Host memory 304 can be off-chip memory such as a host CPU’s memory. For example, host memory 304 can be a DDR memory (e.g., DDR SDRAM) or the like. Host memory 304 can be configured to store a large amount of data with slower access speed, compared to the on-chip memory integrated within one or more processors, acting as a higher-level cache.
Memory controller 306 can manage the reading and writing of data to and from a specific memory block within global memory 316 having on-chip memory blocks (e.g., 4 blocks of 8GB second generation of high bandwidth memory (HBM2) ) to serve as main memory. For example, memory controller 306 can manage read/write data coming from outside chip communication system 302 (e.g., from DMA unit 308 or a DMA unit corresponding with another NPU) or from inside chip communication system 302 (e.g., from a local memory in core  3024 via a 2D mesh controlled by a task manager of global manager 3022) . Moreover, while one memory controller is shown in FIG. 3A, it is appreciated that more than one memory controller can be provided in architecture 300. For example, there can be one memory controller for each memory block (e.g., HBM2) within global memory 316.

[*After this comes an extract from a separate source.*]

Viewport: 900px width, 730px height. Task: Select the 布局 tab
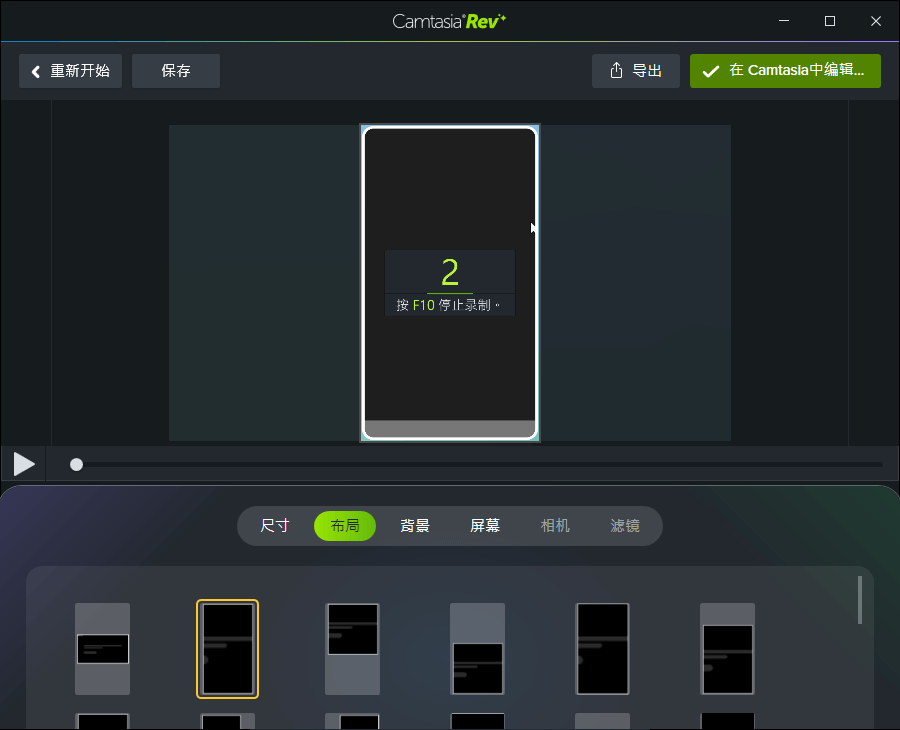(x=345, y=526)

Memory controller 306 can generate memory addresses and initiate memory read or write cycles. Memory controller 306 can contain several hardware registers that can be written and read by the one or more processors. The registers can include a memory address register, a byte-count register, one or more control registers, and other types of registers. These registers can specify some combination of the source, the destination, the direction of the transfer (reading from the input/output (I/O) device or writing to the I/O device) , the size of the transfer unit, the number of bytes to transfer in one burst, and/or other typical features of memory controllers.

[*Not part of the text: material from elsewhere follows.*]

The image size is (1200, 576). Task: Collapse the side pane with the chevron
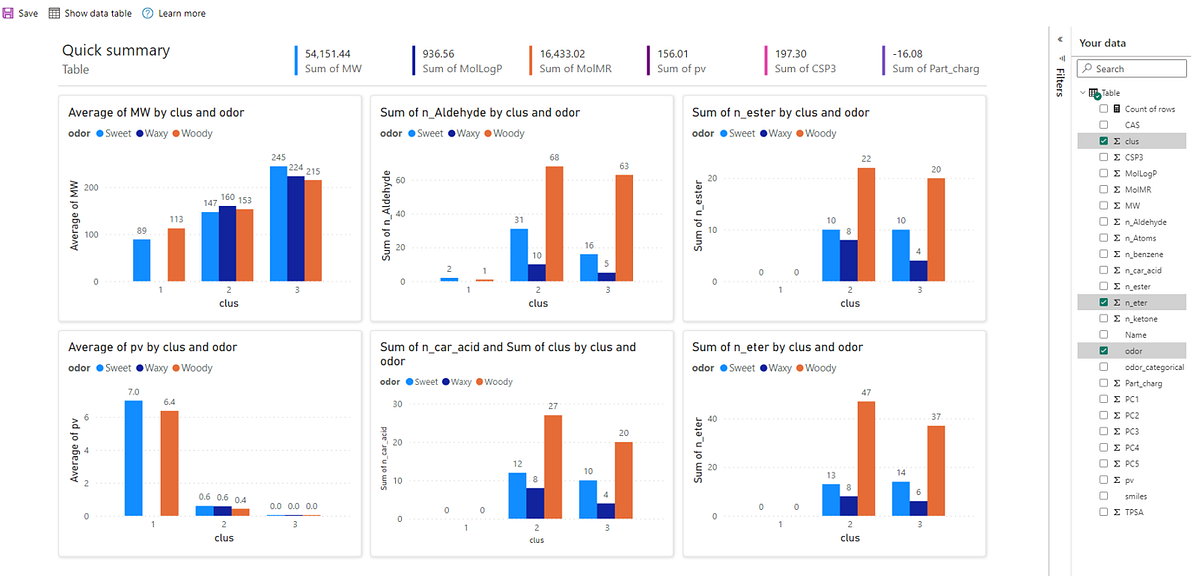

DMA unit 308 can assist with transferring data between host memory 304 and global memory 316. In addition, DMA unit 308 can assist with transferring data between multiple on-chip communication systems (e.g., 302) . DMA unit 308 can allow off-chip devices to access both on-chip and off-chip memory without causing a CPU interrupt. Thus, DMA unit 308 can also generate memory addresses and initiate memory read or write cycles. DMA unit 308 also can contain several hardware registers that can be written and read by the one or more processors, including a memory address register, a byte-count register, one or more control registers, and other types of registers. These registers can specify some combination of the source, the destination, the direction of the transfer (reading from the input/output (I/O) device or writing to the I/O device) , the size of the transfer unit, and/or the number of bytes to transfer in one burst. It is appreciated that architecture 300 can include a second DMA unit, which can be used to  transfer data between other neural network processing architectures to allow multiple neural network processing architectures to communication directly without involving the host CPU.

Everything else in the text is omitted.